In addition, it is unclear how clinically useful responses from ChatGPT are, even when they are technically correct. Liu et al,9 for example, found that ChatGPT-generated recommendations were rated by expert human clinician reviewers as significantly less useful than human-generated recommendations. General-purpose LLMs, such as ChatGPT, may produce generic responses that are ambiguous or lack details, making it hard for clinicians to act on them. As there are currently no standardized methods for assessing the “usefulness” of LLM outputs, this aspect of their performance is often undertested.

Is ChatGPT more empathetic than physicians?
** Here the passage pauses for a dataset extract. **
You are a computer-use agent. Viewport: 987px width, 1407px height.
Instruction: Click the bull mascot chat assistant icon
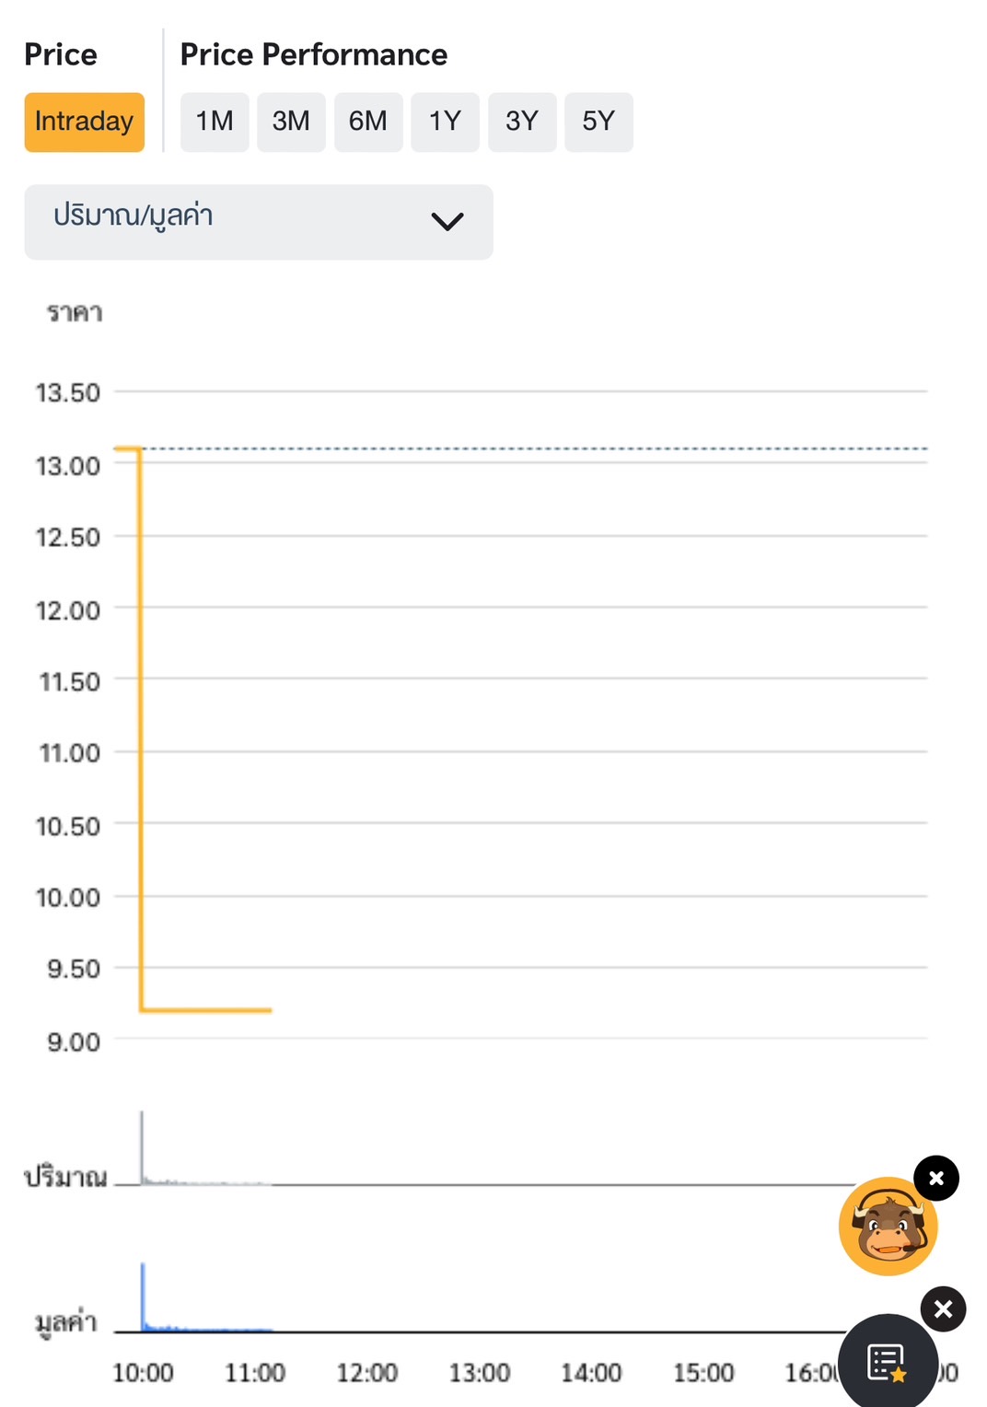click(888, 1227)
Another recent point of controversy regarding the clinical utility of ChatGPT was introduced by Ayers et al,10 who showed that ChatGPT responses to patient inquiries were rated significantly higher for empathy than responses written by physicians. Results from the study were widely reported by news and social media outlets, giving the impression that ChatGPT may have better bedside manner than physicians.11

However, it is essential to consider the limitations of the study by Ayers et al,10 the most prominent being that the physicians assessed were off-duty and were answering questions on Internet forums, which hardly reflects their clinical performance. At the same time, this study raises a fundamental question: can a text-based entity like ChatGPT truly provide empathetic care? The relationship between physicians and patients is multifaceted and built on trust, and relies on nonverbal cues, subtle signs, and rapport. LLMs, being restricted to text-based communication, inevitably have limitations in this regard.

Current discussions on empathy notwithstanding, it is also worth examining why perceived empathy seems lacking among healthcare workers. Administrative burden, which often leads to burnout and empathy fatigue, is a significant contributor. US physicians, for example, spend twice as much time on paperwork as they do with patients.12 While LLMs might mimic empathy, their true value could lie in alleviating this administrative burden, potentially giving healthcare professionals more time for genuine patient interactions (as we discuss in later sections).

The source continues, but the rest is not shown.